## Reading passage:

——

Review the SelectorModel class from the codebase found in the my_model_selectors.py module. It is designed to be a strategy pattern for choosing different model selectors. For the project submission in this section, subclass SelectorModel to implement the following model selectors. In other words, you will write your own classes/functions in the my_model_selectors.py module and run them from this notebook:

• SelectorCV: Log likelihood with CV
• SelectorBIC: BIC
• SelectorDIC: DIC

You will train each word in the training set with a range of values for the number of hidden states, and then score these alternatives with the model selector, choosing the "best" according to each strategy. The simple case of training with a constant value for n_components can be called using the provided SelectorConstant subclass as follow:

In [83]:
from my_model_selectors import SelectorConstant

# Experiment here with different feature sets defined in part 1
training = asl.build_training(features_ground)

word = 'VEGETABLE'  # Experiment here with different words

model = SelectorConstant(training.get_all_sequences(),
training.get_all_Xlengths(),
word, n_constant=3).select()

print("Number of states trained in model for {} is {}".format(
word, model.n_components))

Number of states trained in model for VEGETABLE is 3

##### Cross-validation folds¶

If we simply score the model with the Log Likelihood calculated from the feature sequences it has been trained on, we should expect that more complex models will have higher likelihoods. However, that doesn't tell us which would have a better likelihood score on unseen data. The model will likely be overfit as complexity is added. To estimate which topology model is better using only the training data, we can compare scores using cross-validation. One technique for cross-validation is to break the training set into "folds" and rotate which fold is left out of training. The "left out" fold scored. This gives us a proxy method of finding the best model to use on "unseen data". In the following example, a set of word sequences is broken into three folds using the scikit-learn Kfold class object. When you implement SelectorCV, you will use this technique.

In [84]:
from sklearn.model_selection import KFold
from asl_utils import combine_sequences

# Experiment here with different feature sets
training = asl.build_training(features_ground)

word = 'VEGETABLE'  # Experiment here with different words
word_sequences = training.get_word_sequences(word)
split_method = KFold()

for cv_train_idx, cv_test_idx in split_method.split(word_sequences):
print("Train fold indices:{} Test fold indices:{}".format(
cv_train_idx, cv_test_idx))  # view indices of the folds
X, y = combine_sequences(cv_train_idx, word_sequences)

Train fold indices:[2 3 4 5] Test fold indices:[0 1]
Train fold indices:[0 1 4 5] Test fold indices:[2 3]
Train fold indices:[0 1 2 3] Test fold indices:[4 5]


Tip: In order to run hmmlearn training using the X,lengths tuples on the new folds, subsets must be combined based on the indices given for the folds. A helper utility has been provided in the asl_utils module named combine_sequences for this purpose.

——

## Prompt a:
List the model selector classes that the passage on model selectors says to implement by subclassing SelectorModel.
The passage on model selectors has no connection to the rows of recorded data.

[Recorded data]
——

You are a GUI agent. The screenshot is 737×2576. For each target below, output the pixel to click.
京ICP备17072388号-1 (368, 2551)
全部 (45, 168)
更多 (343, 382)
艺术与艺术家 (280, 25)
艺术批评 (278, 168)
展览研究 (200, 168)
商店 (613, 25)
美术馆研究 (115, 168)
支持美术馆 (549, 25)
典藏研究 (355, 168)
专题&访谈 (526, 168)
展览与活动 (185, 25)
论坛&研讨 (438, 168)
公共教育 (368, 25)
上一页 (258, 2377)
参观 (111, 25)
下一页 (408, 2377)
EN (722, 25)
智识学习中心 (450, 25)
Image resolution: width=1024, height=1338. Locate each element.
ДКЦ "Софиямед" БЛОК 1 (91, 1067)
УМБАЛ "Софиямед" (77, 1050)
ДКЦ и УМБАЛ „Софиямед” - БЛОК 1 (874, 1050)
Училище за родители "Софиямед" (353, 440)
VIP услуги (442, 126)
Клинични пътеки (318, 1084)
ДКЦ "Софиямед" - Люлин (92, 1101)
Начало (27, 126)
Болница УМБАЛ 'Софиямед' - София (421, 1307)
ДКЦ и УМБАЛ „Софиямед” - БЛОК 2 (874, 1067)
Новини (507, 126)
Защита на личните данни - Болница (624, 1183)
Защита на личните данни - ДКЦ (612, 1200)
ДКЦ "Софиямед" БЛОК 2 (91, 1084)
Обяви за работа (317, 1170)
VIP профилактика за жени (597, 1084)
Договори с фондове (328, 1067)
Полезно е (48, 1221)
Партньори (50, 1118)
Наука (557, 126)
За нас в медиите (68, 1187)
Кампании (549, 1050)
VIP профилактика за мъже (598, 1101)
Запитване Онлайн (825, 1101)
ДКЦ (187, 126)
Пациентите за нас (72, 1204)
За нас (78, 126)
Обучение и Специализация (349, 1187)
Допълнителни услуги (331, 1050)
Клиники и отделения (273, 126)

——

## Prompt b:
Edit the rows of recorded data from the line with "Наука (557, 126)" up to and including the final row. Replace "Кампании" with "Събития" and leave everything else unchanged.

## Right answer a:
SelectorCV, SelectorBIC, SelectorDIC

## Right answer b:
Наука (557, 126)
За нас в медиите (68, 1187)
Събития (549, 1050)
VIP профилактика за мъже (598, 1101)
Запитване Онлайн (825, 1101)
ДКЦ (187, 126)
Пациентите за нас (72, 1204)
За нас (78, 126)
Обучение и Специализация (349, 1187)
Допълнителни услуги (331, 1050)
Клиники и отделения (273, 126)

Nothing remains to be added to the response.